> **Action item**
Take the lines from the line containing "The width and" through the end of the entries and output them exactly, with no pictures and nothing more.

Stored items:
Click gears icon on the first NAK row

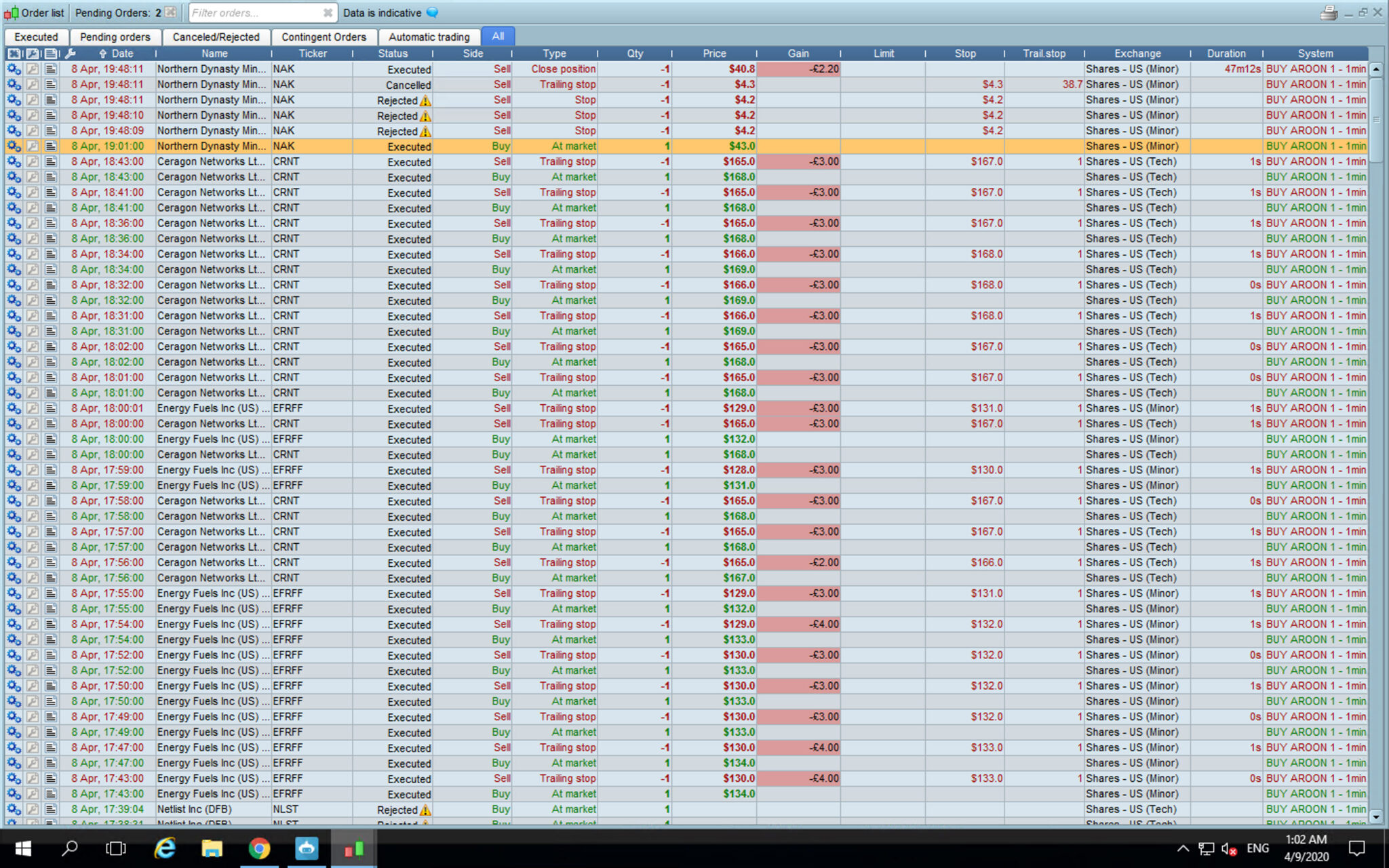click(14, 69)
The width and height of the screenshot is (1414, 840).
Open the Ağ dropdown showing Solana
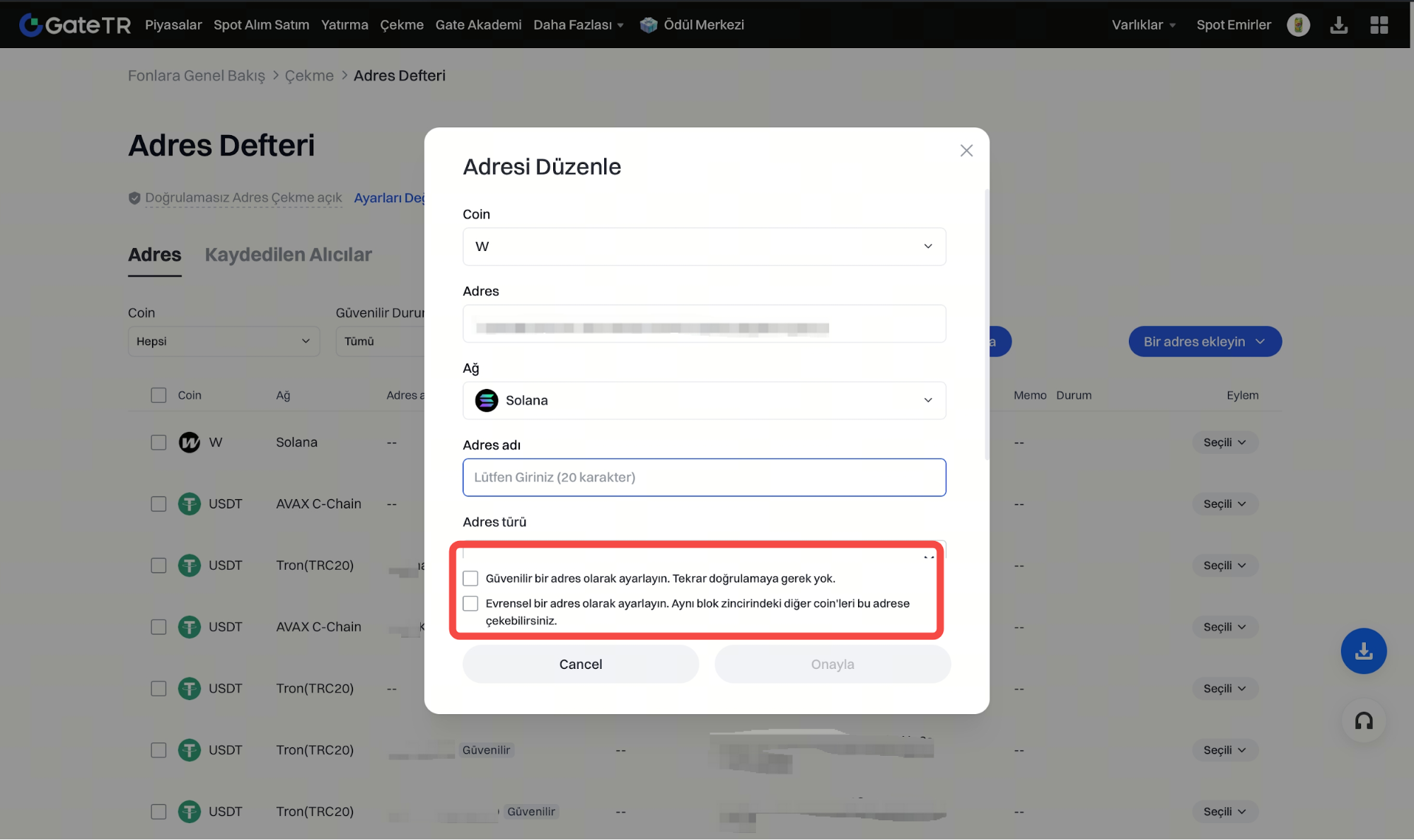(x=704, y=400)
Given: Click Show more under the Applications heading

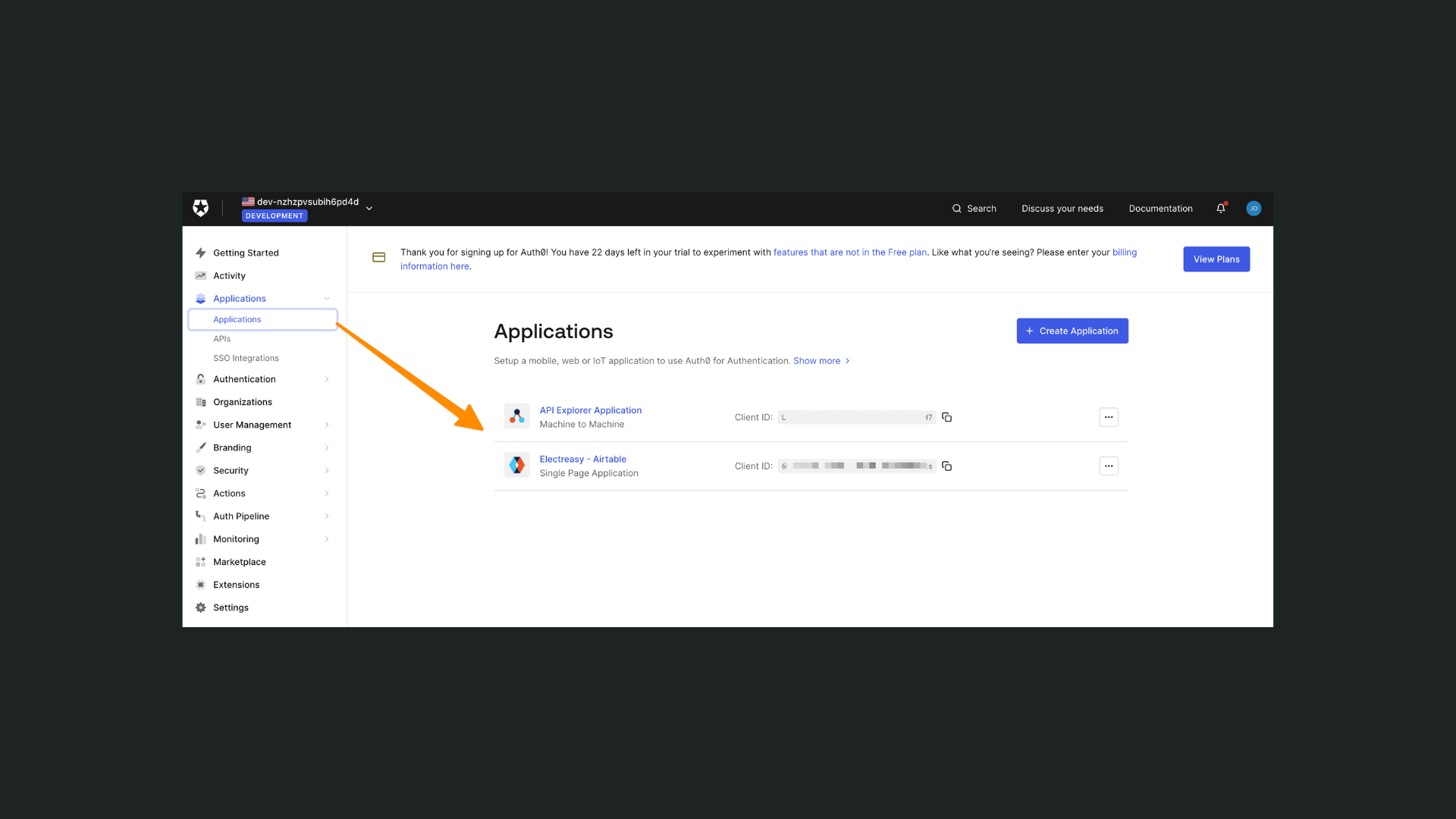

> **Finished task**
The width and height of the screenshot is (1414, 840).
Open the Ağ dropdown showing Solana
(x=704, y=400)
Given: Click Show more under the Applications heading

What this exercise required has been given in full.